SNaQ Tutorial: from alignments to phylogenetic network
This website has an alternative tutorial for SNaQ to the one in the PhyloUtilities website. Here, we provide an alternative (optional) set-up using a Docker for the installation of dependencies and we use a real dataset (baobabs) to illustrate the pipeline from multilocus alignments to phylogenetic network.
Version 1.0 of this tutorial was taught as part of the workshop in the Kew Royal Botanical Gardens: Methodological Advances in Reticulate Evolution (November 2023) co-organized with George Tiley, Ziheng Yang and Tomas Flouri.
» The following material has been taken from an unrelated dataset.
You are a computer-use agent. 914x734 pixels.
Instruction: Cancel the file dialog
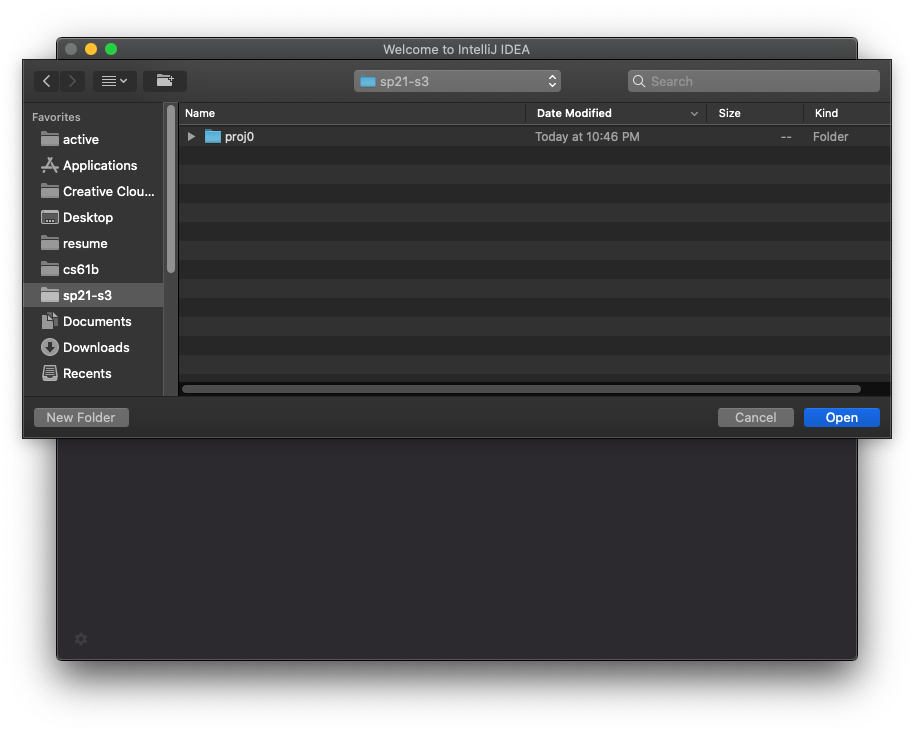pos(755,417)
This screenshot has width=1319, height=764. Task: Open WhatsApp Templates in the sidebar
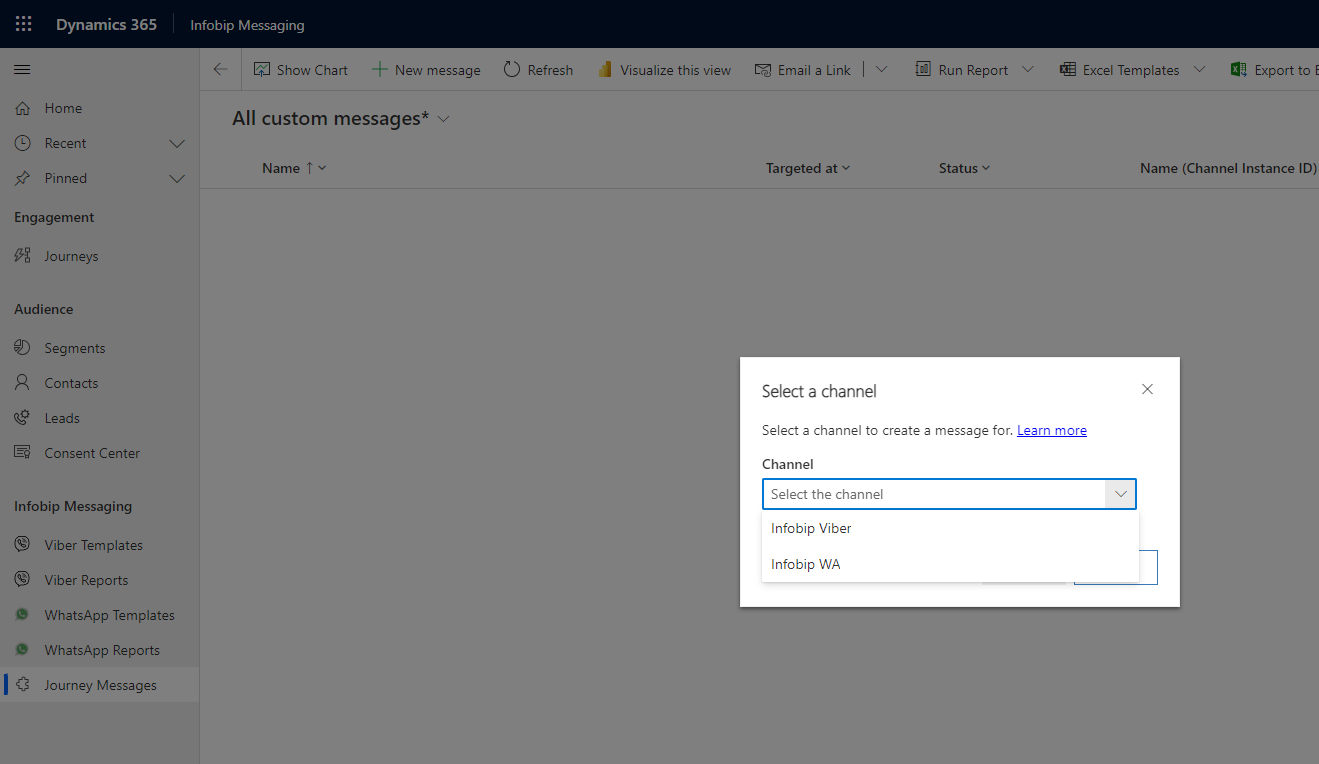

The current version of this tutorial will be taught at the Molecular Evolution Workshop (MOLE) in the Marine Biology Lab at Woods Hole, MA (June 2025).
Learning outcomes
By the end of the tutorial, you will be able to
- estimate gene trees (and posterior distributions) from multilocus alignments with MrBayes
- estimate concordance factors from the estimated posterior distributions with BUCKy
- estimate a phylogenetic network from the estimated concordance factors with SNaQ
Citations
If you use the TICR pipeline, PhyloNetworks and/or SNaQ for your work, please cite the references in here
Meet the instructor
Claudia Solís-Lemus is an assistant professor at the Wisconsin Institute for Discovery and the Department of Plant Pathology at the University of Wisconsin-Madison. Originally from Mexico City, she did her Undergraduate degrees in Actuarial Sciences and Applied Mathematics at ITAM. Then, she did a MA in Mathematics and a PhD in Statistics at the University of Wisconsin-Madison.